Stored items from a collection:
*** Begin section ***

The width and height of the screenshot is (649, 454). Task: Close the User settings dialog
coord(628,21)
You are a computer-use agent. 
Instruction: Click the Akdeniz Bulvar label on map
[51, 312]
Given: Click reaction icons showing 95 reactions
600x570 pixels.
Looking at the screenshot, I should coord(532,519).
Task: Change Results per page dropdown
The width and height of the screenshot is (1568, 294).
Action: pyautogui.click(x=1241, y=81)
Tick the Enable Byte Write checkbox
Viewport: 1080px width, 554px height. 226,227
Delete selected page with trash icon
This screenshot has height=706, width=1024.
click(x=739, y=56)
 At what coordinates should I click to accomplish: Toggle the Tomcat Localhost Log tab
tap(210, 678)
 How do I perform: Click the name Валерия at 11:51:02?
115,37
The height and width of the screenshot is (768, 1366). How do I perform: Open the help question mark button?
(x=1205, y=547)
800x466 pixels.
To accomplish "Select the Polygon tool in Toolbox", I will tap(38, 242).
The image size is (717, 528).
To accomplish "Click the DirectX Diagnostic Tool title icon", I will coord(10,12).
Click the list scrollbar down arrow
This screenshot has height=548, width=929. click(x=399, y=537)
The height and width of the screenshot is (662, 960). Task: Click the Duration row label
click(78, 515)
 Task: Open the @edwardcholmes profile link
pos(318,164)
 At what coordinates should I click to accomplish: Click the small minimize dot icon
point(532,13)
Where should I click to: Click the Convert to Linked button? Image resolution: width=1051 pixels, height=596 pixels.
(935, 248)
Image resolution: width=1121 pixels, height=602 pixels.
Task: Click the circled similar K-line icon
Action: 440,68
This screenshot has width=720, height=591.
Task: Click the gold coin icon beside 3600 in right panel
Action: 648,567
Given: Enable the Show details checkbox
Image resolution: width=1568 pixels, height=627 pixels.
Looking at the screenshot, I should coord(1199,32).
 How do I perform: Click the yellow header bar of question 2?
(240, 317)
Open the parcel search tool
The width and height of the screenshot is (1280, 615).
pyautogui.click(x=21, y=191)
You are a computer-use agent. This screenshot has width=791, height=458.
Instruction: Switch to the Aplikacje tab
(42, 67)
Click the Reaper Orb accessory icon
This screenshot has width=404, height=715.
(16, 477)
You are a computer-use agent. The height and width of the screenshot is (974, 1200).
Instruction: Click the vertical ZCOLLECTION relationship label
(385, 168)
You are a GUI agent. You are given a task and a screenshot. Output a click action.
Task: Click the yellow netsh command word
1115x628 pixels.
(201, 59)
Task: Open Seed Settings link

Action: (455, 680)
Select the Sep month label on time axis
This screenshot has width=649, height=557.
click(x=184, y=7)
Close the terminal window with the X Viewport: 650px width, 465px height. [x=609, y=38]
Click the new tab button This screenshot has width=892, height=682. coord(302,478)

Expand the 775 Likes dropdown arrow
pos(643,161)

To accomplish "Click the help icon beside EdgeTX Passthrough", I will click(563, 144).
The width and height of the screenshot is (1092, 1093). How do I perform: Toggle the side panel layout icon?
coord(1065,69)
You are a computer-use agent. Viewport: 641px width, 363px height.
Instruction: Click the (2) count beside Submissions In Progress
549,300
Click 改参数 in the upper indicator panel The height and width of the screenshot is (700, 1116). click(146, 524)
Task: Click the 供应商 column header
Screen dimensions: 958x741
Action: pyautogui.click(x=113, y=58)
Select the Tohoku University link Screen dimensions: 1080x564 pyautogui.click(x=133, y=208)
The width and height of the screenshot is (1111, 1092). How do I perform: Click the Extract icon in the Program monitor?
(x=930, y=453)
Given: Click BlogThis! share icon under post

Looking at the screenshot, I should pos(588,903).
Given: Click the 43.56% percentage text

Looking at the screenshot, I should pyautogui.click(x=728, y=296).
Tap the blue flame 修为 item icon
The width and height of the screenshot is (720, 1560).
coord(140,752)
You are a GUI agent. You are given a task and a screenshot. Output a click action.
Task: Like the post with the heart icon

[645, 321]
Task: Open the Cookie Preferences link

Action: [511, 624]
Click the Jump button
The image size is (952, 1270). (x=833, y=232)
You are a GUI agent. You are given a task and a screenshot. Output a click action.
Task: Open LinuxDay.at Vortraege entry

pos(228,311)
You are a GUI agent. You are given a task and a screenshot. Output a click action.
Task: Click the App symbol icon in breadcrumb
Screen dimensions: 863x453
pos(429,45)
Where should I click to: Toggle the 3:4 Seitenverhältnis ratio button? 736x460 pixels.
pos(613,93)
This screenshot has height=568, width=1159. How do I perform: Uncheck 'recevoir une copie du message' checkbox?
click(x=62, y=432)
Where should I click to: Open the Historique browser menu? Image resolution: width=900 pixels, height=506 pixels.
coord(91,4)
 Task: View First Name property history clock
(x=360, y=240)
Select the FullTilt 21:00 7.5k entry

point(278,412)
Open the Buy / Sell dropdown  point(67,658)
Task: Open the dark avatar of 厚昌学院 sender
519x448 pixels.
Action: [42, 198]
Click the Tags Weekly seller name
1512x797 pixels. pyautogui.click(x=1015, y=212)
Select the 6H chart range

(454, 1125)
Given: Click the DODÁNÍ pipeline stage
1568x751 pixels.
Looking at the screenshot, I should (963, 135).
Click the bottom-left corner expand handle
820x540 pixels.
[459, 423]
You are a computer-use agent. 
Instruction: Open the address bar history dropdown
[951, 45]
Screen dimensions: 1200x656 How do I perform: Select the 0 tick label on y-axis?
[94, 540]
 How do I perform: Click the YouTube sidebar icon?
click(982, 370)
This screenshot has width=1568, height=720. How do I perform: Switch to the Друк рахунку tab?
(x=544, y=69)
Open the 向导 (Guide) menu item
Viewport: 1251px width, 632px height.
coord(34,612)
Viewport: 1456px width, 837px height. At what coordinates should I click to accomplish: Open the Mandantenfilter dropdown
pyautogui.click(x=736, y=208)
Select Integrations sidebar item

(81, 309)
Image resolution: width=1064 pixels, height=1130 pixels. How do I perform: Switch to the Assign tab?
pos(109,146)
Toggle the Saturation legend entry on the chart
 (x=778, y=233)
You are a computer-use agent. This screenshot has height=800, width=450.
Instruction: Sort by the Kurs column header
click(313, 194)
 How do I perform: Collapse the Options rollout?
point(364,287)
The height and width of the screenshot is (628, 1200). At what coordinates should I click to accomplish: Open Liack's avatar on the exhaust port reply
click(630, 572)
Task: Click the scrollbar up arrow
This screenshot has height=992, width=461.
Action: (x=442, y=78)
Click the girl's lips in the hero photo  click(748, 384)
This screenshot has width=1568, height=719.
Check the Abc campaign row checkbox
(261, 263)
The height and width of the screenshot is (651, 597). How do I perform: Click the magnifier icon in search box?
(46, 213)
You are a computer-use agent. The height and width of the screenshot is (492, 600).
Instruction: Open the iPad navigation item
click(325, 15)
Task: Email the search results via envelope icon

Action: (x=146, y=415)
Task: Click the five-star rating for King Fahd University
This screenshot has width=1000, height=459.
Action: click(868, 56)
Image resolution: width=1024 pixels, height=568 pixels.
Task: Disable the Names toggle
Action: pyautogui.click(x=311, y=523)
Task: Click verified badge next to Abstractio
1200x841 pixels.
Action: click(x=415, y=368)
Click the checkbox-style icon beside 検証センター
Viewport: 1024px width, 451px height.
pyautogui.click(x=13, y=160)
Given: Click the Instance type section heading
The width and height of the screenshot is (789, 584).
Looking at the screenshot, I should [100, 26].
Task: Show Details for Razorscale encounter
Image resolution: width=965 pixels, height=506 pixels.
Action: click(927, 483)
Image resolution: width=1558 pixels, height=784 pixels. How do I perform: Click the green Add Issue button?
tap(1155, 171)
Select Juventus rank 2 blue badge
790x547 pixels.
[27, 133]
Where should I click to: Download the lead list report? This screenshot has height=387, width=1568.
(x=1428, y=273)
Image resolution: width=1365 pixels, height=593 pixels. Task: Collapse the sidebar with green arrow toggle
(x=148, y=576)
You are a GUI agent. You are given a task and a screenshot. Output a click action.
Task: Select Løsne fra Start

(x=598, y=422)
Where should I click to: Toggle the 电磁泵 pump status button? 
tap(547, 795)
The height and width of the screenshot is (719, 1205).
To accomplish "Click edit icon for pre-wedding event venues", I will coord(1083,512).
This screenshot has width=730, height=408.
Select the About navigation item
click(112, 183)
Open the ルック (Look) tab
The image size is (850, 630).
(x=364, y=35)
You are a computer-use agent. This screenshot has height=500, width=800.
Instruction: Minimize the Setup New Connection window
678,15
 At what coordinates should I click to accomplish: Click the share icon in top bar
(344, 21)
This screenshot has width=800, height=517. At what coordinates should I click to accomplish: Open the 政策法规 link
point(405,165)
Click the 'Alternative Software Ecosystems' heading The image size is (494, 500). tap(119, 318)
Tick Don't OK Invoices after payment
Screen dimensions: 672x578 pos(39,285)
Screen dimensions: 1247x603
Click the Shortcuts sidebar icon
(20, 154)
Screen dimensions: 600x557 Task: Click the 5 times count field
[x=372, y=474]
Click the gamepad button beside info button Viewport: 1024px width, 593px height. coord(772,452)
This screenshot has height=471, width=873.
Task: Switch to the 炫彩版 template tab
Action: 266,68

*** End section ***

**Work request**
Among the lines above, which hold the word "will"? Report each one.

**Written answer**
To accomplish "Select the Polygon tool in Toolbox", I will tap(38, 242).
To accomplish "Click the DirectX Diagnostic Tool title icon", I will coord(10,12).
To accomplish "Click the help icon beside EdgeTX Passthrough", I will click(563, 144).
To accomplish "Click edit icon for pre-wedding event venues", I will coord(1083,512).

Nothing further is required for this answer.